DETAILED DESCRIPTION
[0016] FIG. 1 represents an exemplary waste heat recovery plant 10
based on organic Rankine cycles for power generation according to
one embodiment of the invention. The waste heat recovery plant 10
includes a primary heater 12 such as, for example, a boiler or heat
exchanger, configured to receive heat from an external source 13
and a working fluid stream 14 and to generate a vapor stream 16.
According to one embodiment, the waste heat recovery plant 10 also
includes a variable speed expander 18 such as, for example, a
controllable turbine, configured to receive the vapor stream 16 and
to generate power 25 by rotating the mechanical shaft (not shown)
of the expander 18 and an expanded stream 20. According to another
embodiment, the waste heat recovery plant 10 also includes one or
more fixed-speed expanders 18. A condenser 22 is configured to
receive and condense the expanded stream 20 to generate a cooled
working fluid stream 40. A variable speed pump 38 pressurizes the
cooled working fluid stream 40 to regenerate the working fluid
stream 14. Thus, the vapor stream 16 along with the vapor and
liquid phase within the primary heater 12 and condenser 22 form the
working fluid of the Rankine cycle shown in FIG. 1.
[0017] In a Rankine cycle, the working fluid is pumped (ideally
isentropically) from a low pressure to a high pressure by a pump
38. Pumping the working fluid from a low pressure to a high
pressure requires a power input (for example mechanical or
electrical). The high-pressure liquid stream 14 enters the primary
heater 12 where it is heated at constant pressure by an external
heat source 13 to become a saturated vapor stream 16. Common heat
sources for organic Rankine cycles are exhaust gases from
combustion systems (power plants or industrial processes), hot
liquid or gaseous streams from industrial processes or renewable
thermal sources such as geothermal or solar thermal. The
superheated or saturated vapor stream 16 expands through the
expander 18 to generate power output (as shown by the arrow 25). In
one embodiment, this expansion is isentropic. The expansion
decreases the temperature and pressure of the vapor stream 16. The
vapor stream 16 then enters the condenser 22 where it is cooled to
generate a saturated liquid stream 40. This saturated liquid stream
40 re-enters the pump 38 to generate the liquid stream 14 and the
cycle repeats.
[0018] As described above, the waste heat recovery plant 10 is
based on organic Rankine cycles where the heat input is obtained
through the primary heater 12 and the heat output is taken from the
condenser 22. In operation, the primary heater 12 is connected to
an inlet 42 and outlet 44. The arrow 34 indicates the heat input
into the primary heater 12 from the external heat source 13 and the
arrow 46 indicates the heat output from the condenser 22 to a cold
reservoir. In some embodiments, the cold reservoir is the ambient
air and the condenser 22 is an air-cooled or water-cooled
condenser.
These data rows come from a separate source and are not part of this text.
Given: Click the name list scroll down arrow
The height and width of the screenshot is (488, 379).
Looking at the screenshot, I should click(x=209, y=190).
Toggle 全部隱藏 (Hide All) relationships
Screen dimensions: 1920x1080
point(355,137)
In some embodiments, the working fluid stream 14
comprises two liquids namely a higher boiling point liquid and a
lower boiling point liquid. Embodiments of the primary heater 12
and the condenser 22 can include an array of tubular, plate or
spiral heat exchangers with the hot and cold fluid separated by
metal walls.
[0019] Waste heat recovery plants based on organic Rankine cycles
are required to work in harmony with different types of heat
sources such as engines or turbines of different size and power
levels. A modular and scalable system that can be easily adapted
for different applications requires a control system which is
capable of operating at off-design set points with minimized
penalties on efficiency and output power. Such a control system
should ensure optimized plant operation, even for mismatching
temperature levels of the heat sources, as well as for changing
ambient conditions and fluid properties. Such a control system
should also ensure optimized plant operation, even for changing
and/or mismatching heat load(s) such as, for example and without
limitation, changing engine power and therefore changing the amount
of heat coming along with the corresponding engine jacket water and
the engine exhaust.
[0020] Waste heat recovery plant 10 can be seen to include a
controller 50 that operates to track maximum power output or
efficiency of the waste heat recovery plant 10 based on organic
Rankine cycles. Controller 50 includes any suitable algorithmic
software 52, such as, without limitation, an extremum seeking
algorithm, a reinforcement learning code, a neural network, and so
on, to track the maximum operating point under any operating
conditions. According to one embodiment, algorithmic software 52
functions as a stand-alone control algorithm. According to another
embodiment, algorithmic software 52 functions in combination with
any kind of open-loop control algorithm. According to yet another
embodiment, algorithmic software 52 functions in combination with
any kind of closed-loop control algorithm. The optimizing algorithm
52 alone, or in combination with an open-loop control algorithm or
a closed-loop control algorithm for particular applications,
provides for unmanned auto-optimization of the plant performance
and self tuning for different plant types and sizes. According to
particular aspects, controller 50 can influence/control expander
speed for applications using one or more variable speed
expander(s), pump speed, condenser fan speed, and control valve
positions.
[0021] With continued reference now to FIG. 1, waste heat recovery
plant 10 based on organic Rankine cycles can also be seen to
include one or more variable speed condenser fans 58, and one or
more control valves 60-68. Control valve 60 is a variable position
valve that controls the rate of flow of vapor stream 16. Control
valve 62 is a variable position valve that controls the rate of
flow of expanded stream 20. Control valve 64 is a variable position
valve that controls the rate of flow of cooled fluid 40. Control
valve 66 is a variable position valve that controls the rate of
flow of working fluid 14. Control valve 68 is a variable position
valve that controls the rate of flow of heat input 34. Control
valve 61 is a variable position expander bypass valve. Control
valve 63 is a variable position pump bypass valve. Control valve 65
is a variable position bypass valve on the ORC side of the primary
heater 12. Control valve 67 is a variable position bypass valve on
the heat source side of the primary heater 12.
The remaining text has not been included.